In April, New York was the epicenter of the COVID-19 pandemic in the U.S. Numbers of positive cases, hospitalizations and deaths skyrocketed as the rest of the country looked on.
But now, as the state—and New York City—suppresses the virus, numbers are climbing in new hot spots across the country: Arizona, Florida and Texas, and attention is turning back to New York for guidance.
During a CMS COVID-19 Lessons from the Front Lines call Friday for providers, Dr. Theodore Long, vice president of ambulatory care at New York City Health + Hospitals, offered three tips to areas seeing a surge in new cases.
1. Keep people out of the emergency department.
"It's critical to keep people out of the emergency department," Long said.
New York City set up a COVID-19 hotline that people could call and be connected to a clinician who could talk through their concerns, he said.
"People really needed to have a way to engage with NYC when they were worried on an instantaneous basis," Long said.
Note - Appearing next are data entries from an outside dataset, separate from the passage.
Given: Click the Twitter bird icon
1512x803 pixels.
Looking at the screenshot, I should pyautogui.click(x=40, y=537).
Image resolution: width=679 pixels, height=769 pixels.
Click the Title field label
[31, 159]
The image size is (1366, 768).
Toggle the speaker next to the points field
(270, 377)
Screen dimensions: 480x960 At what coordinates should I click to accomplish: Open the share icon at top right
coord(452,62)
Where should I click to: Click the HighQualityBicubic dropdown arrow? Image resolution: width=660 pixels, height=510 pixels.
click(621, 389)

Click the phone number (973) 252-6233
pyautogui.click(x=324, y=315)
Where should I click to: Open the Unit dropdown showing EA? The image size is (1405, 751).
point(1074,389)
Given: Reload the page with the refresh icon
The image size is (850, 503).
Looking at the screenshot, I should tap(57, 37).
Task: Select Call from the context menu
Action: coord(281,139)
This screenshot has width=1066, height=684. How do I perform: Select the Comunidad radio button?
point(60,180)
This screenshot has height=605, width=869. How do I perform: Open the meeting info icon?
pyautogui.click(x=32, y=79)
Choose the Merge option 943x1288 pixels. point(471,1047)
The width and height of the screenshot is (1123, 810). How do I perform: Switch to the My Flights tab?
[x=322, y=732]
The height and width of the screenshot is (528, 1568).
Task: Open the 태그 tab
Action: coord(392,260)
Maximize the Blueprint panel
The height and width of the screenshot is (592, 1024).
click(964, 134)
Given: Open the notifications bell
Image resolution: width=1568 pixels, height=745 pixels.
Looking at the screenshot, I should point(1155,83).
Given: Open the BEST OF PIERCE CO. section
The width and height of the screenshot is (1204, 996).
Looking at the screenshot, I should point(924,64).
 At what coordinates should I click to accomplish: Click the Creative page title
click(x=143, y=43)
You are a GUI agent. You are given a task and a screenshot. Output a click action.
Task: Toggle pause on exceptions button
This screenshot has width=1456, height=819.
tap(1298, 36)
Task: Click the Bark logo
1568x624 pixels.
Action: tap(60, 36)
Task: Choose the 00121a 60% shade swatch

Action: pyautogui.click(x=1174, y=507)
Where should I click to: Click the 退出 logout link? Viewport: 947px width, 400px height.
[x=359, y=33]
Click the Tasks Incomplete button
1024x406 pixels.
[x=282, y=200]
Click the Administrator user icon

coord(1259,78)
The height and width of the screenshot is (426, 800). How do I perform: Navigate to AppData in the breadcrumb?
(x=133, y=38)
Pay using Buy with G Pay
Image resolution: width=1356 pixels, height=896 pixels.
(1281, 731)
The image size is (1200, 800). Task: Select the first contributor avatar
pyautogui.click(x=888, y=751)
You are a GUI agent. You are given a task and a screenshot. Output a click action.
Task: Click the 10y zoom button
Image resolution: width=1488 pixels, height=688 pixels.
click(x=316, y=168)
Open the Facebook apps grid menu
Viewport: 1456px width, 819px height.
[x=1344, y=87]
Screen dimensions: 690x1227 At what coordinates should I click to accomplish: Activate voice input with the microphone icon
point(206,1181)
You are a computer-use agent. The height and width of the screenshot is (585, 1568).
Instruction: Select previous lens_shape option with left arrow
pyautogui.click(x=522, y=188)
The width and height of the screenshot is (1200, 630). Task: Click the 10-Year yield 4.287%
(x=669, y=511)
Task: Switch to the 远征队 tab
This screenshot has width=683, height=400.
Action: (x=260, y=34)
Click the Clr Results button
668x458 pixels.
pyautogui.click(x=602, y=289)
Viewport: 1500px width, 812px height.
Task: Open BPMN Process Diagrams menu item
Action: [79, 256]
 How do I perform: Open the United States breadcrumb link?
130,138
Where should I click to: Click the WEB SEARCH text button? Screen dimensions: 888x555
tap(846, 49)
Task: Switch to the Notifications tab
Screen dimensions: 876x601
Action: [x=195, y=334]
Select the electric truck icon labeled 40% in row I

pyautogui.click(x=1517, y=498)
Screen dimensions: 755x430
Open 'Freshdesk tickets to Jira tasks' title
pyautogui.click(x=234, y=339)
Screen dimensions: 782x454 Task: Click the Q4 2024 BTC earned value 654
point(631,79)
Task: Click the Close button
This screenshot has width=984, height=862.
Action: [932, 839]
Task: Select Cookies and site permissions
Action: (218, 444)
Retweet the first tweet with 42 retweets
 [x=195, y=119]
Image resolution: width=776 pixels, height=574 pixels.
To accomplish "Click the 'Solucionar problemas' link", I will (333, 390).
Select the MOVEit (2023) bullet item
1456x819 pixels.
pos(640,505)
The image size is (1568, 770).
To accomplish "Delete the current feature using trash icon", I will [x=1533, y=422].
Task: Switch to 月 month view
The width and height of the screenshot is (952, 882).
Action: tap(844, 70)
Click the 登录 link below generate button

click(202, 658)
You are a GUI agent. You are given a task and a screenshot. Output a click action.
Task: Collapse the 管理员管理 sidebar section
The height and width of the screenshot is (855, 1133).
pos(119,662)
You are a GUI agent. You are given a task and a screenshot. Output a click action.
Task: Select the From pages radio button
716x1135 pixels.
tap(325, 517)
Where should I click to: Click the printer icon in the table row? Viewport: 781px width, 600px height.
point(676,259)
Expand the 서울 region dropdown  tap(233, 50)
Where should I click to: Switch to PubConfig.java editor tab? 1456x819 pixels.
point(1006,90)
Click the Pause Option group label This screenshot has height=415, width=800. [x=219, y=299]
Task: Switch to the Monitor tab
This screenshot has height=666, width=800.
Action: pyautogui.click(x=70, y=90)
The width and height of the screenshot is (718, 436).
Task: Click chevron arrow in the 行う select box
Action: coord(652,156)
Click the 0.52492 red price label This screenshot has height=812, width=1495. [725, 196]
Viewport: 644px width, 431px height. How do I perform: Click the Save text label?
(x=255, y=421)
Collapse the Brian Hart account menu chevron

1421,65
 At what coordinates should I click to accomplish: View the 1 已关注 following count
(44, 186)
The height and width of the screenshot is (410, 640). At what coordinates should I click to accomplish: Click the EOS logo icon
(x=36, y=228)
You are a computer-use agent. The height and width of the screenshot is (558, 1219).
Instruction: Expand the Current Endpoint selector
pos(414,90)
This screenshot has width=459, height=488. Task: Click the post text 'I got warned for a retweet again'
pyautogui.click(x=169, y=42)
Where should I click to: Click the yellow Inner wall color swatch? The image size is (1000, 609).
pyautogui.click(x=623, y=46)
Otherwise, people who had low-risk exposure to the virus would often go to the emergency room where the chance for exposure was even higher, he said.
2. Use telehealth.
Telehealth gave healthcare professionals ways to treat patients without potentially exposing them to the virus. Long recommended both phone and video visits as options. Some patients, he said, aren't comfortable with video visits, and others have trouble with the technology.
3. Don't undervalue the importance of testing.
"Testing is how you get out of this," Long said.
While what's hard to do while you're in a surge because there's limited lab capacity, "it's important to do as much testing as you can," Long said. During periods of community spread, testing can help to cohort patients when they arrive at the hospital, he said.
NYC now is performing more than 30,000 tests per day at 200 sites across the city, he said. All positive cases are entered into a database, and contact tracing is done for each person.
The city also set up hotels for Covid-19 patients and offered rooms free of charge to both people from the community and the hospital who had tested positive but couldn't go home without the risk of exposing others. The hotels were set up with medical monitoring and telehealth, Long said.